- What this task involves
Return exactly the lines of the records below, starting at the line that contains "[button] (558, 74)" and ending at the line that contains "For every named", with both of those lines kept.

%%

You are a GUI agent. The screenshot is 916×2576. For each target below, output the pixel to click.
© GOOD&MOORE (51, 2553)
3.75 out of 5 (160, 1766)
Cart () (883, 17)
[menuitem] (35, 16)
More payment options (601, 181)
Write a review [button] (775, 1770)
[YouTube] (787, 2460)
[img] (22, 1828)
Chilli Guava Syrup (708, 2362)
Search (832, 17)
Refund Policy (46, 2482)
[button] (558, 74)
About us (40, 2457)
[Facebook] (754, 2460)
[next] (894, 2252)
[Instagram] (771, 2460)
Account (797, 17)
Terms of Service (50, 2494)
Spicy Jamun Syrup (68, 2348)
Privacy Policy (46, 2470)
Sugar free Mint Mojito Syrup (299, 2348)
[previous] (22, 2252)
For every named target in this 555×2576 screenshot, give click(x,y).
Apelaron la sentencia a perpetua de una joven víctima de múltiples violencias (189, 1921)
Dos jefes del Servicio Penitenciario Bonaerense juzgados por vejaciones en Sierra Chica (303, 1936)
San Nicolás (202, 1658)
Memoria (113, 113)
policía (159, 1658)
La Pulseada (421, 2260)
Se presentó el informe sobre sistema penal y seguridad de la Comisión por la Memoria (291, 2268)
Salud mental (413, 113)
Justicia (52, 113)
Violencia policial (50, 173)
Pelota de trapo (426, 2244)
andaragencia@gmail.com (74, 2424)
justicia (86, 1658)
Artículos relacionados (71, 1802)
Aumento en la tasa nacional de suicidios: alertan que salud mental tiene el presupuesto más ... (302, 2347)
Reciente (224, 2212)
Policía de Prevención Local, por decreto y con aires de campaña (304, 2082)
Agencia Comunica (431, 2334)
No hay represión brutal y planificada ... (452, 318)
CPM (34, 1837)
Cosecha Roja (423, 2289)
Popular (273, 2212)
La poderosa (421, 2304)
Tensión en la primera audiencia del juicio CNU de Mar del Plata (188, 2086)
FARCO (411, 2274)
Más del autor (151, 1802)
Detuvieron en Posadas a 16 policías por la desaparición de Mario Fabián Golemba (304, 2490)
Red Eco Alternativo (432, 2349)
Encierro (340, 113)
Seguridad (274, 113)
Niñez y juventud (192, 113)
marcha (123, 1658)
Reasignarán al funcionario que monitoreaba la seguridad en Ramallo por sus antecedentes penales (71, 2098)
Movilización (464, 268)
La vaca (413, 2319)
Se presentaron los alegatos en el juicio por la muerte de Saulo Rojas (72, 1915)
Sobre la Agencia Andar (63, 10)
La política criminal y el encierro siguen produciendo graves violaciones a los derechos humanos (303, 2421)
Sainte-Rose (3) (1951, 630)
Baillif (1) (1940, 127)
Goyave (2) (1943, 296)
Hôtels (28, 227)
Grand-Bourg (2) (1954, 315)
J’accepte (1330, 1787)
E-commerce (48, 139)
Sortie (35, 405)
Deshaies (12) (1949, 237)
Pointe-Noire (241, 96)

%%

- Answer space
[button] (558, 74)
About us (40, 2457)
[Facebook] (754, 2460)
[next] (894, 2252)
[Instagram] (771, 2460)
Account (797, 17)
Terms of Service (50, 2494)
Spicy Jamun Syrup (68, 2348)
Privacy Policy (46, 2470)
Sugar free Mint Mojito Syrup (299, 2348)
[previous] (22, 2252)
For every named target in this 555×2576 screenshot, give click(x,y).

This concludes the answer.